I have tried in the past to mention what he could differently, tried to involved him i discussion on how we could do this or that (I haven't always been a 'good mum' myself) but he has never wanted to be inolved.
I have told him the comments dc1 has made to me. They have been met with a 'Oh great...' and ... that's it. No other changes (whether he can not face making these changes or can't be bthered I don't know)
Our relationship is another whole issue. (Yes I know that just going by how I feel there are enough reasons to leave). However, I have no idea how we would get by financially. I have started my own business but not a lot of money yet. To make it work, I need to attend meetings early in the am, which I would not be able to do if I am a lone parent. So business would grow much clower. You see the snowball efect there.
Then I read the other thread yesterday and the the fact most peole were condemning the OP because she wasn't out of that relationship yet made me think. If this is damaging for children to be in that sitaution, is that really different if the P is the dad? Is that right to sit tight and have more financial stability before divorcing or should I just go away now for the dcs sake and sort out the financial side later on?
cestlavie, the reason he gave me to stay (I did say i wanted to get divorce about a year ago) was 'the other alternative is worse'.
This says it all to me:
'I don't like daddy. When I am crying, you are trying to make me better but with daddy it'ss like he is telling me i'm stupid' .
I can understand AlcoPop's input about being a dad who wants to change and just needs time and support, but it doesn't really seem like your dh falls into this category, MrsDumpfire. You need to think about the longterm effects of your son's self-esteem; it won't be long before he starts thinking he is stupid.
cory he already thinks he is stupid.
from a child who is working ahead by about a year in most subjects, is able to find his place/be liked by other children very quickly (He got a cheer up from the whole school at football afetr school for his birthday. That was about 3 weeks after starting in this new school. The guy doing the training said he had never seen anything like this before. Yest dc1 says he doesn't have any friends)
That's what I find the hardest. I kow that H attitude is damaging. I can see that. yest he is still their dad. How can he do that to them? And how can he not see & want to change things and do the best for his dcs?
Think if I was in your situation I would insist that he went to counselling to sort out the issues that he clearly has and which he is projecting onto his children (and you probably). He is a grown man, he elected to bring children into the world. Even if he has difficulties adjusting to parenthood (and I can sympathise with this) he could at least be civil with his own children. A more adult approach, from his perspective, would be to minimise input where he knows that he is going to be actively not enjoying it (eg: playing some of those rather boring children's games - I nearly went mad with some of them) but rather finding a few things that he does enjoy sharing with them.
There must be one or two things he enjoys - reading a bed-time story can be really bonding. Watching a film together, swimming - something???

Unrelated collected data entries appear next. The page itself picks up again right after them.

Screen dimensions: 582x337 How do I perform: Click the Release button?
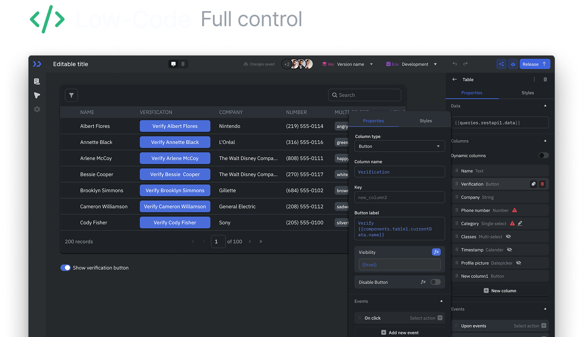click(x=535, y=64)
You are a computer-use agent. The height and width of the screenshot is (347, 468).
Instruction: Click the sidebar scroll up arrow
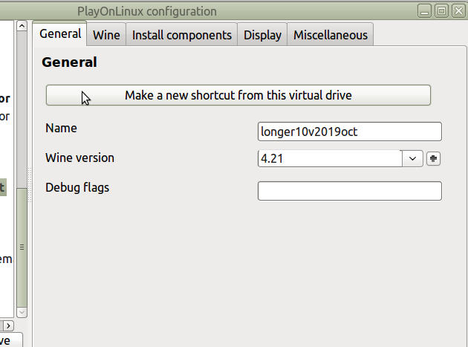22,26
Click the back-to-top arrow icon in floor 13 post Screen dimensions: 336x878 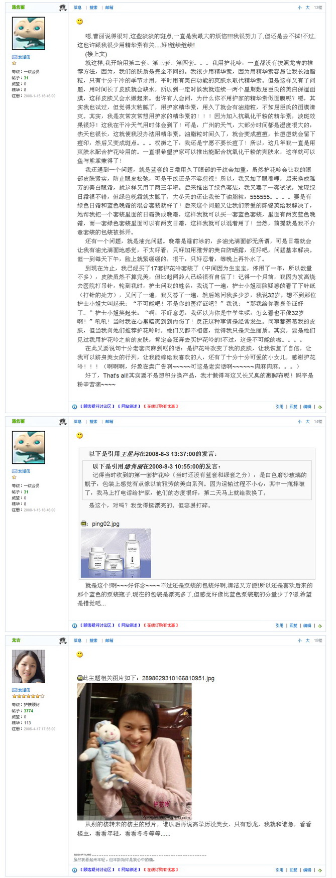(x=320, y=407)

Unless he was prepared to modify his behaviour I would not be able to tolerate the situation you describe. But that is partly because I had a completely crap father and would never put my own children though that.
Everything in your posts says that you and your DC would be better off living apart from him. Yes he'd still be the same with the DC but the main parenting would be done by you.
Everything else also points to this being pretty shit for both you and the DC.
You can't change your husbands behaviour but you can change yours. I could never stay with someone who was chipping away at mychildrens self esteem and self confidence. Its emotional abuse..leave him and do the right thing for your children.